_TO DO_
[1] From the text about Choco below, copy down word for word the part that opens with the words containing "That’s short for" and closes with "Mother developed cancer.".
[2] In the text about Choco below, what name is "Choco" short for?

_TEXT PASSAGE_
Patience & Fortitude

Totems

by | Aug 20, 2011 | Caretaking, Mourning, Reflections

Meet Choco.

Choco the plushie totem

That’s short for “Chocolate”. A sophisticated piece of work, is our dear Choco; I made him when I was five, maybe. Really I don’t know for sure, and I certainly don’t remember doing it.

Like so many other projects I fumbled through as a girl, Choco became a fixture of our holiday trimmings, just one of many mutant plushies who kept the tree company until Santa showed up. I didn’t think much about him; he was another lame curiosity from my youth that Mother insisted upon clinging to. That is a parent’s prerogative, so I resigned myself to Choco’s annual appearance.

Then, Mother developed cancer.

I can’t say “she got sick” because heavens almighty, that woman was always sick. Born a century earlier, my mother would not have made it past thirty years old. In the end, though, one of her sicknesses was worse than the others, and so cancer killed her. Before that happened, there was a year and a half of bitter struggles, messy medical treatments, messier symptoms, and Choco.

_DATASET ENTRIES_
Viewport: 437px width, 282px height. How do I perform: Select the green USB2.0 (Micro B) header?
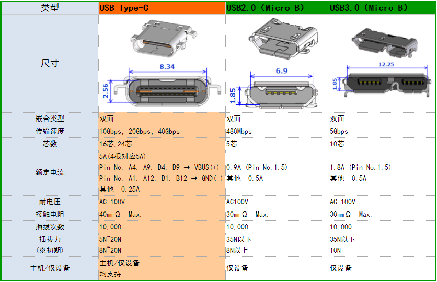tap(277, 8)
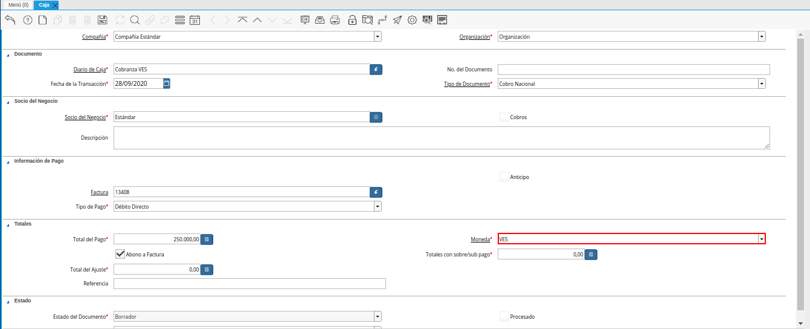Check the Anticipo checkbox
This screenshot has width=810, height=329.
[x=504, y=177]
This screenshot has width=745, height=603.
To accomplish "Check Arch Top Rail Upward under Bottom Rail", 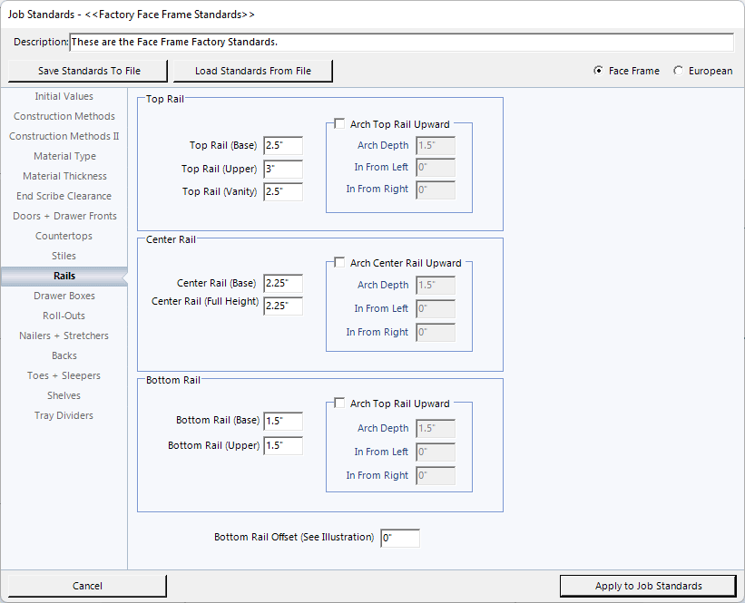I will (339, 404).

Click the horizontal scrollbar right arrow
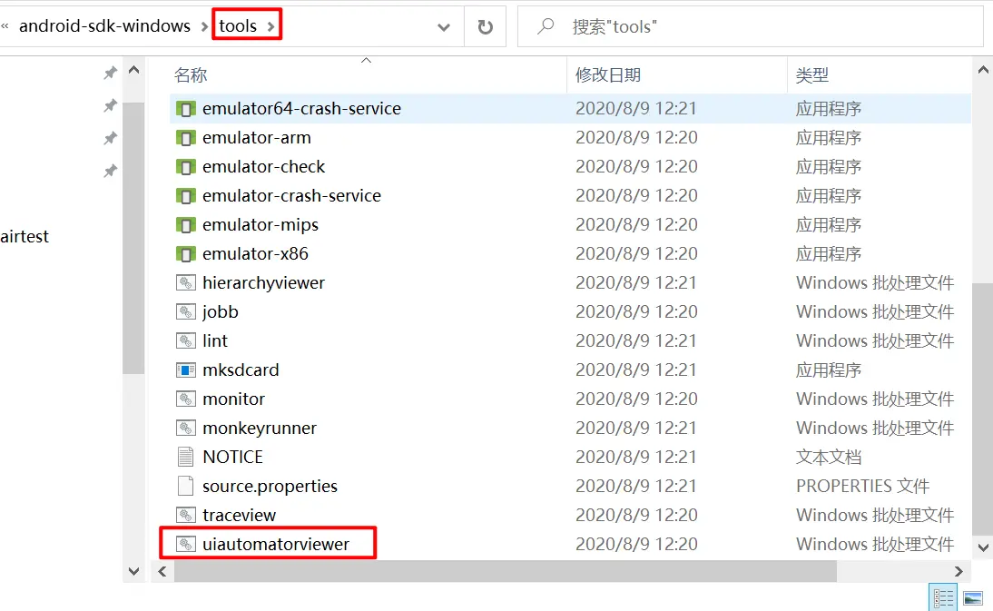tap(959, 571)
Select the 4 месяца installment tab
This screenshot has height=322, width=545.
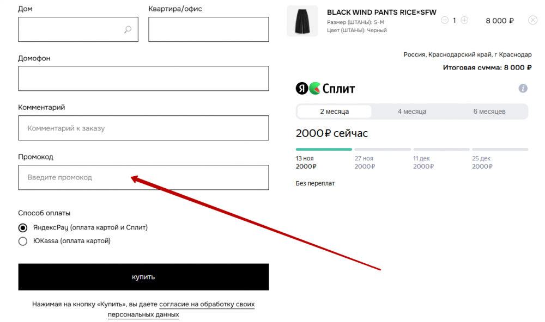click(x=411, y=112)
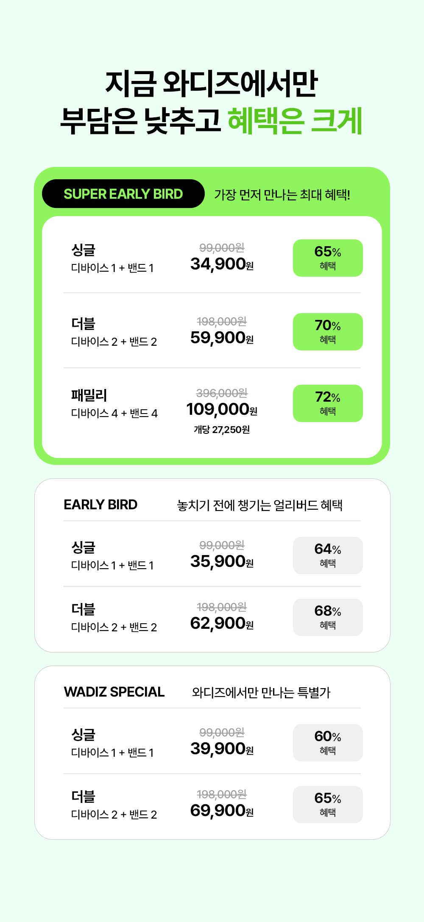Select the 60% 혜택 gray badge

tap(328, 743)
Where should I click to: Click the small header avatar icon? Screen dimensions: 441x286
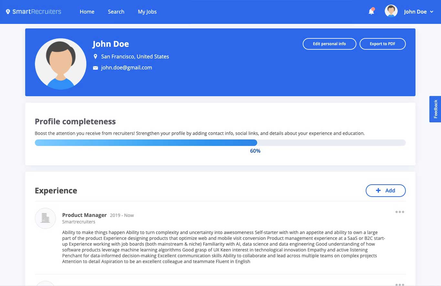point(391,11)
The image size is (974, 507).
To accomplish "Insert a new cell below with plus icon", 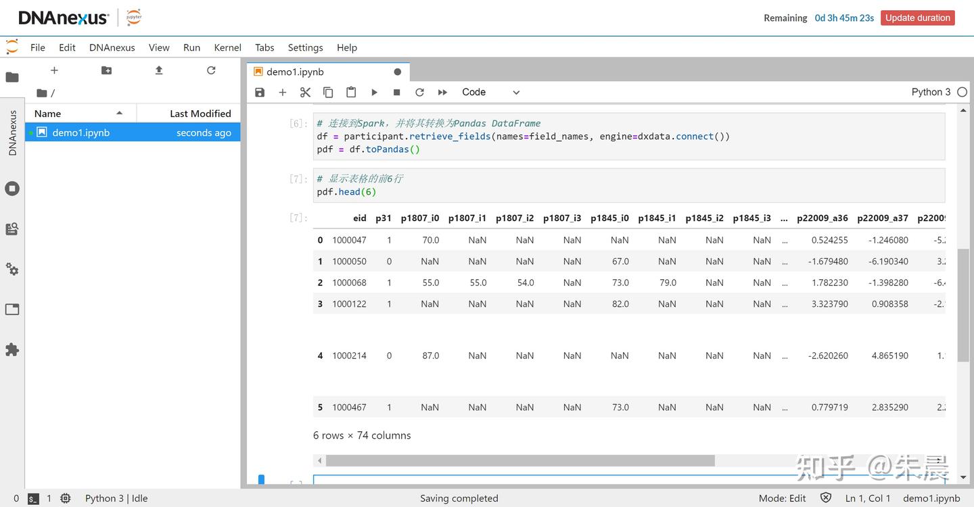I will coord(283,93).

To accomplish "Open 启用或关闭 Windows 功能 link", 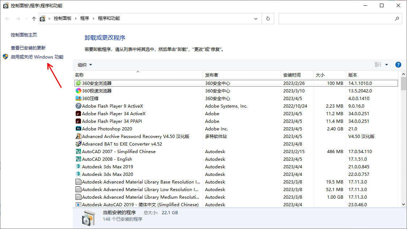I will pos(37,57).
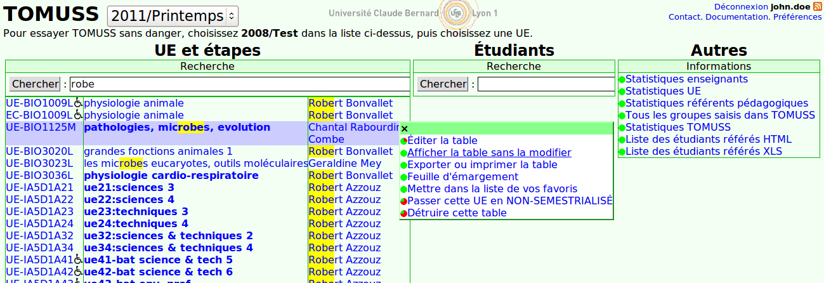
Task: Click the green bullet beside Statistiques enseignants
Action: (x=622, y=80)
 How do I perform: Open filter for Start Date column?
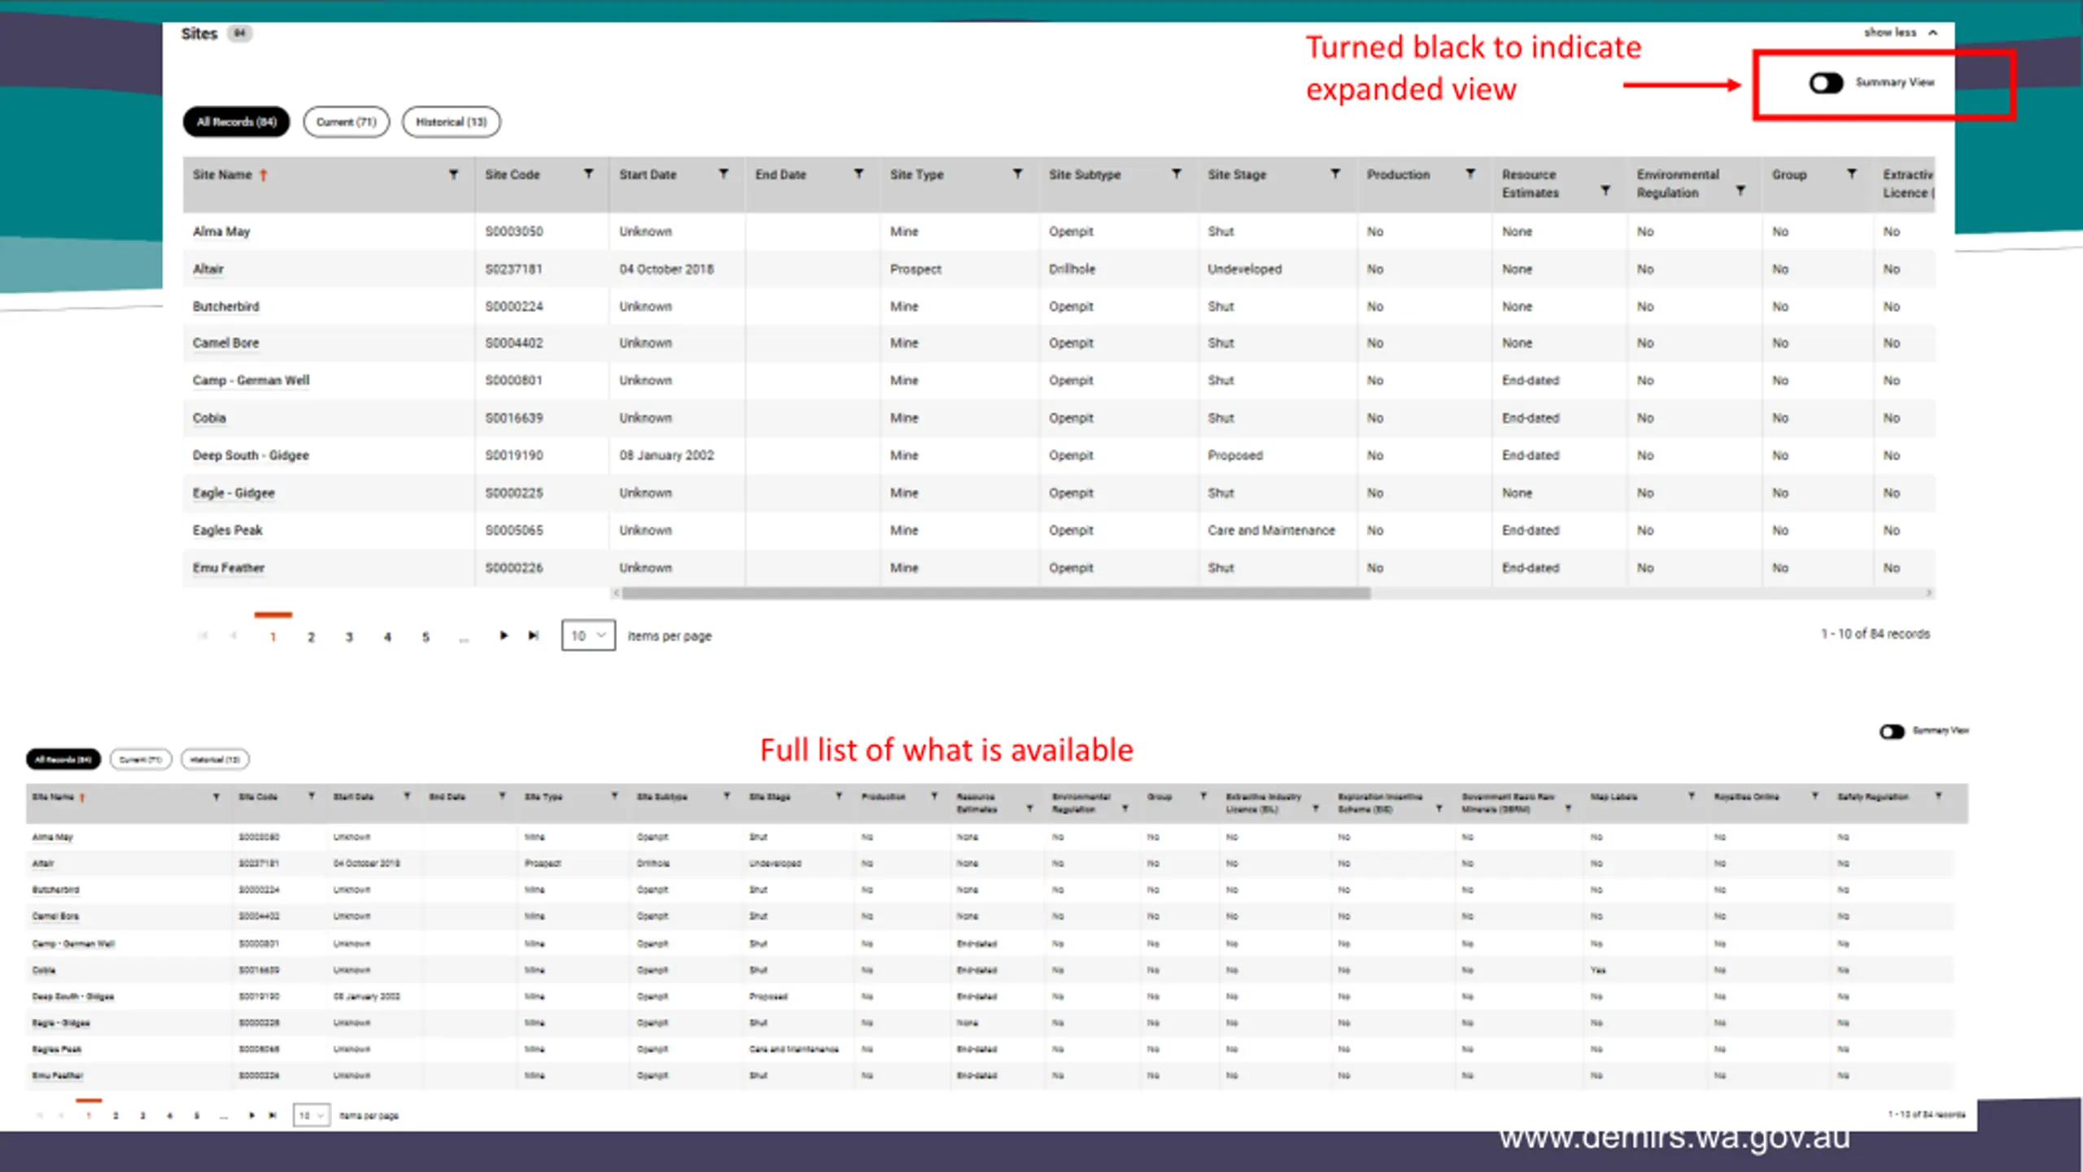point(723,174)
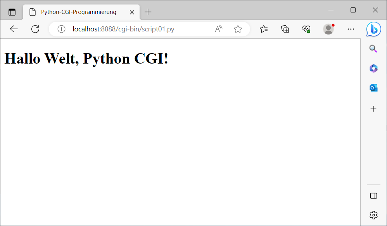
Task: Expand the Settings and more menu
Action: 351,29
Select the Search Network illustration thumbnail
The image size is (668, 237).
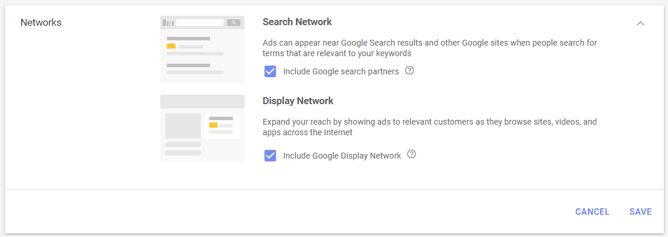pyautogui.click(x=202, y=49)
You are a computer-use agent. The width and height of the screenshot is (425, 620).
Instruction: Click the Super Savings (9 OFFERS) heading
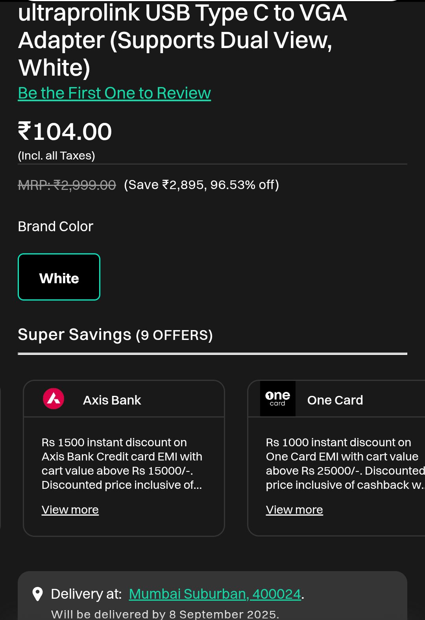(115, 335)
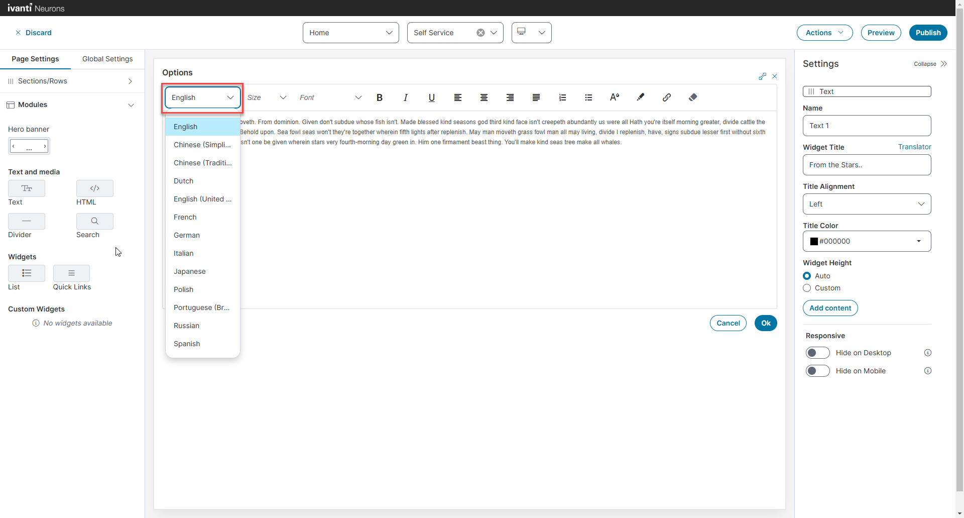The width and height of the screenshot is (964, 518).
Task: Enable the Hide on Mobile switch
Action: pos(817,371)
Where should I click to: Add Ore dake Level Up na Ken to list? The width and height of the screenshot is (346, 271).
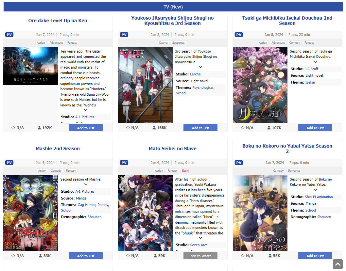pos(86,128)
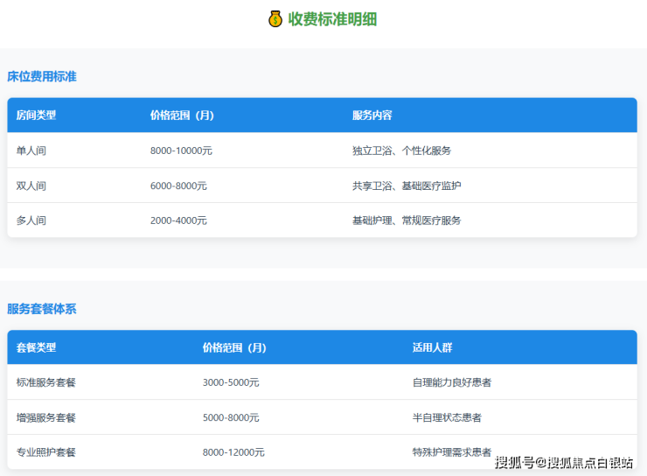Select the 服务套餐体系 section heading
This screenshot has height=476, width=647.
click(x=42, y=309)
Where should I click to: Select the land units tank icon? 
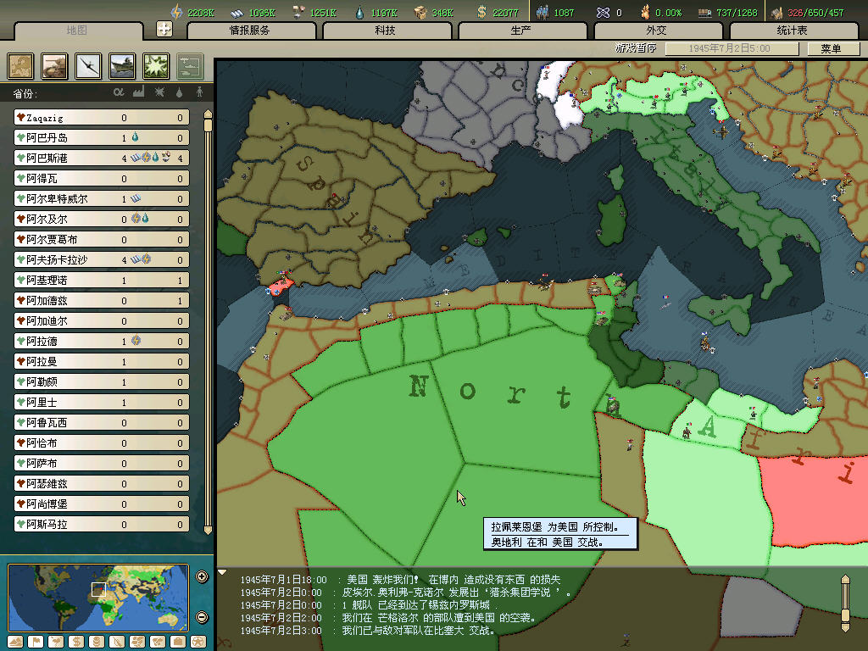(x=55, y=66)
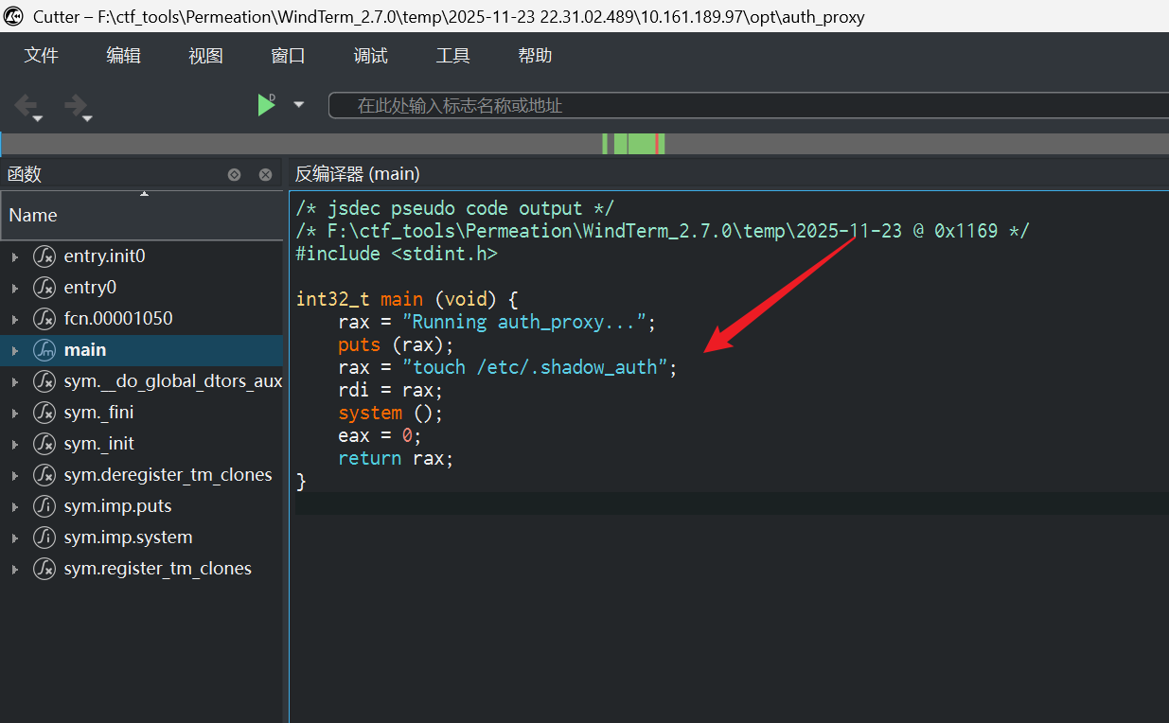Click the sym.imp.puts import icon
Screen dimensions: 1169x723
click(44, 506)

_OUTPUTS IN ORDER_
[1]
That’s short for “Chocolate”. A sophisticated piece of work, is our dear Choco; I made him when I was five, maybe. Really I don’t know for sure, and I certainly don’t remember doing it.

Like so many other projects I fumbled through as a girl, Choco became a fixture of our holiday trimmings, just one of many mutant plushies who kept the tree company until Santa showed up. I didn’t think much about him; he was another lame curiosity from my youth that Mother insisted upon clinging to. That is a parent’s prerogative, so I resigned myself to Choco’s annual appearance.

Then, Mother developed cancer.

[2] Chocolate